Settle The Score est un groupe allemand dont la création remonte à 1999. En ce mois de mai 2005, ils nous proposent leur deuxième album chez Alveran Records, et en toute logique, ce disque devrait leur apporter gloire et fortune (je sais, je m’emballe…).

La musique de STS est assez facile à catégoriser : ce groupe est clairement inspiré par le hardcore métal de Hatebreed, et la plupart des morceaux de ‘Five Knuckle Philosophy‘ auraient pu figurer (du moins musicalement) sur ‘The Rise of Brutality‘. Les compos sont assez brèves (2 minutes 20 en moyenne), et vont directement à l’essentiel, ce qui exclut donc la présence de tout solo. Si la voix éraillée et poussive de Matthias Nauen pourra en rebuter plus d’un, les riffs de guitare d’Andre Löpers devraient séduire un paquet de monde chez les amateurs de métal in your face. Malgré un style limité et des gimmicks répétés à outrance, Andre nous propose des riffs en palm mute qu’on écoute et réécoute sans jamais se lasser : rapides et généralement simples, ces derniers n’en sont pas moins d’une efficacité redoutable… Allez savoir pourquoi, Settle The Score a beau se répéter sur les 12 premiers titres, ça le fait vachement, et on en redemande tellement le disque est énergique et bien ficelé.
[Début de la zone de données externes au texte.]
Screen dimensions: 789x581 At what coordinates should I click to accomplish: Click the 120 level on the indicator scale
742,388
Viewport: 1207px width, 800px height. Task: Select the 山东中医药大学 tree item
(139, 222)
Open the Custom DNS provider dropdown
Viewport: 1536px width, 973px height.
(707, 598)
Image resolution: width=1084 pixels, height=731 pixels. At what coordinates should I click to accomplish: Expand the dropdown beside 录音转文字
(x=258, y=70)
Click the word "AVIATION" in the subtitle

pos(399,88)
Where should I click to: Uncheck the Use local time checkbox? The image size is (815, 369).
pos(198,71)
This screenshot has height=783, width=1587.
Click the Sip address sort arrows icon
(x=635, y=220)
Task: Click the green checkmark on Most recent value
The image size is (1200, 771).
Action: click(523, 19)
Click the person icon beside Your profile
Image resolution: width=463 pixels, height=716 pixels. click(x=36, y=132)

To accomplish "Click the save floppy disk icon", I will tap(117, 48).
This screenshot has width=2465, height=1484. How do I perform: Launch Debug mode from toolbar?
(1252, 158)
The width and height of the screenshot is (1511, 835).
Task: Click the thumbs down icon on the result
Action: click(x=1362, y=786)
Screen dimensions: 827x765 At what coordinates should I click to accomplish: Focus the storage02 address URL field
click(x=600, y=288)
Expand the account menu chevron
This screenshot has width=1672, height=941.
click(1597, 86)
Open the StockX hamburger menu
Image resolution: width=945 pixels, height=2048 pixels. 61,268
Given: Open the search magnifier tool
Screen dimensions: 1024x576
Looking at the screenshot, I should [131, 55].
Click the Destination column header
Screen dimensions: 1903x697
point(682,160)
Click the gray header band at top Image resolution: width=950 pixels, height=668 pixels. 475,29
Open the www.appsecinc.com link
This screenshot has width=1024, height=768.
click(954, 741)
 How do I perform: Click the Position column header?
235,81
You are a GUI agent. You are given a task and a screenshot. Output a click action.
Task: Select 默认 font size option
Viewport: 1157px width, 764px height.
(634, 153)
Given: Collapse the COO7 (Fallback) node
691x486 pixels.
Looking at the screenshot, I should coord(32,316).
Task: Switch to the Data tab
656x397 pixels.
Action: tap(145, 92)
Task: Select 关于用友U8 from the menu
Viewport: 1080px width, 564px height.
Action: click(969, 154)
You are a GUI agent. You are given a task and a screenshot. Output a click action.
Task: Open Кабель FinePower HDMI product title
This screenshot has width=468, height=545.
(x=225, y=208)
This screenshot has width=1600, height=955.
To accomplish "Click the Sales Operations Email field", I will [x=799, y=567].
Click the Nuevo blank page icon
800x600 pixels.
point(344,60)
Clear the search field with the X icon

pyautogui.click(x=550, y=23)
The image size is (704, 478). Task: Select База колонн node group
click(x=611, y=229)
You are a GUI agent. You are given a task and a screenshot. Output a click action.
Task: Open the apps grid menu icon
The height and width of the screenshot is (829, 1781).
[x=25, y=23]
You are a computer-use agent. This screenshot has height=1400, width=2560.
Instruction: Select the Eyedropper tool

Pour une fois, la batterie n’en fait pas des tonnes et se contente de battre le rythme, sans abuser de la double pédale. Le rythme est donc rapide mais pas trop, toujours dans la veine de ce que nous propose Hatebreed. La production de Cuny (… non, pas de jeu de mots…) est l’un des points forts de ce disque : avec son gros son de guitare bien sale, elle me rappelle fortement ‘God Hates Us All‘ de Slayer (une référence en ce qui me concerne).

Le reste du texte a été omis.